Наша «палаточная группа» уже расположилась, и им пришлось подвинуть спальные мешки, чтобы дать и мне место под брезентом. Я предпочла бы лечь с другой стороны – подальше от Джейка, но группа потеснилась, и я очутилась прямо рядом с ним.

Пока я, извиваясь, надевала в спальнике сменную футболку, остальные выпытывали детали, но мне не хотелось разговаривать. Я мало что им сообщила, и довольно скоро они последовали совету Беккета, свернулись калачиками и отрубились. За исключением меня. Я не могла расслабиться. Я лежала плашмя на спине, пыталась массировать себе ладони, чтобы расслабиться. Было так темно, а брезент – так высоко надо мной, что вполне мог бы быть небом. Я не могла перестать думать о Хью, о том, как он лежит у тропы, какое серое у него лицо. Я сделала все, что могла, с помощью одной-единственной страницы советов по оказанию первой помощи. Но этого было явно недостаточно, и я это понимала – такое странное, одинокое чувство.

– Ты все сделала правильно, ты сама знаешь, – произнес вдруг Джейк у самого моего уха. Он так долго лежал тихо, что казалось невозможным, что он все еще не спит.

Но я была рада, что он не спал. Я закрыла глаза.

– Мне страшно, вдруг Хью умрет.

– Не думай об этом. Мы сделаем все, что сможем. Скорее всего, с ним все будет в порядке.

– Скорее всего?

– Есть вероятность, что Сестры заболтают его до смерти.

Я слабо рассмеялась.

– Я понятия не имела, что делать, – сказала я. – У меня была всего одна страница заметок.

– Больше, чем было бы у кого-то еще.

– Кроме тебя.

– Да, но я-то в медицинский поступал.

– И теперь он там. А мы тут. И я не могу спать. – Я была совершенно выбита из колеи.

– Но тебе надо поспать, – сказал Джейк. – Завтра будет тяжко.

Но я не закрыла глаза, а сказала:

– Разве Беккету не следовало пойти нас искать? Когда после полудня мы не объявились? Разве он не должен был понять – что-то случилось?

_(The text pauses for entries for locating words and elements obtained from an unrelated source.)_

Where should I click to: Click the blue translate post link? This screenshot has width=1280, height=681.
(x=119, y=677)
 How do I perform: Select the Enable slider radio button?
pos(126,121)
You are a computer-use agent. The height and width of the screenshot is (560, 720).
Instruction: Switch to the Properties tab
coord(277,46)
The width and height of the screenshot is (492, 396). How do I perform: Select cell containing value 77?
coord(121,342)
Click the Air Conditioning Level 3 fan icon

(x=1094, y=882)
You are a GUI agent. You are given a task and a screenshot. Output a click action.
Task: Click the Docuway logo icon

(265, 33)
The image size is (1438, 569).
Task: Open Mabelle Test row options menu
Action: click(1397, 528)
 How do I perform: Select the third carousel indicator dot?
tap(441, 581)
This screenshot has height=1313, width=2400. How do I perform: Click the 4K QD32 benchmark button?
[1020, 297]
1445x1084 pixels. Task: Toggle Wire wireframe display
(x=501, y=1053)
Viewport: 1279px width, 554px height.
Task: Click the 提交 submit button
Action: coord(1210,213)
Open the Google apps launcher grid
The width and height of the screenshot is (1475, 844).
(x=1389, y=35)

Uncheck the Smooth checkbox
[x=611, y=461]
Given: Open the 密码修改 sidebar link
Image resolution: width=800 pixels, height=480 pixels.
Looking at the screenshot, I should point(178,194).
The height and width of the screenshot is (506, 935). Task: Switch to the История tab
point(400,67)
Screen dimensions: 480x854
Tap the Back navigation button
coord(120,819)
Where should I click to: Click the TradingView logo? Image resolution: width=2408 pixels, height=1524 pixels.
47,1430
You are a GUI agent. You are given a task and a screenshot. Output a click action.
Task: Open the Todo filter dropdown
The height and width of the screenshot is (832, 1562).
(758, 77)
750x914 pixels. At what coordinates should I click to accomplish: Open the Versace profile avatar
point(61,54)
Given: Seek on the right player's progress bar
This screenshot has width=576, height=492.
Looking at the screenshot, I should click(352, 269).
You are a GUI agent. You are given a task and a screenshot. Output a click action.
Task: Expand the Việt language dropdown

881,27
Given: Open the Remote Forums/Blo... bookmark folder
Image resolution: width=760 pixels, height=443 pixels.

– Он решил идти искать вас после ужина.

– После ужина?

– Он хотел сперва подзаправиться и как будто не слишком волновался. Думаю, он просто ожидал, что твоя группа…

– Опозорится.

– Пойдет медленным шагом. – Он слегка мне улыбнулся. – Но ты права. Он точно необученный профессионал.

– Как по-твоему, сколько ему лет?

– Не знай я, что обязательный возраст – двадцать один, то сказал бы, что семнадцать.

– Скорее уж пятнадцать.

– Не в преклонных годах, это уж точно.

– Но иногда он правда меня удивляет.

– Знаешь, – сказал Джейк, переворачиваясь на бок, чтобы лежать лицом ко мне, – пока мы вас, ребята, сегодня ждали, Беккет заставил нас проделать самое слезливое упражнение на свете. Он даже извинился за то, насколько оно слезливое. Но он сказал, что проделал его на самом первом своем курсе «ГТВ» и навсегда запомнил.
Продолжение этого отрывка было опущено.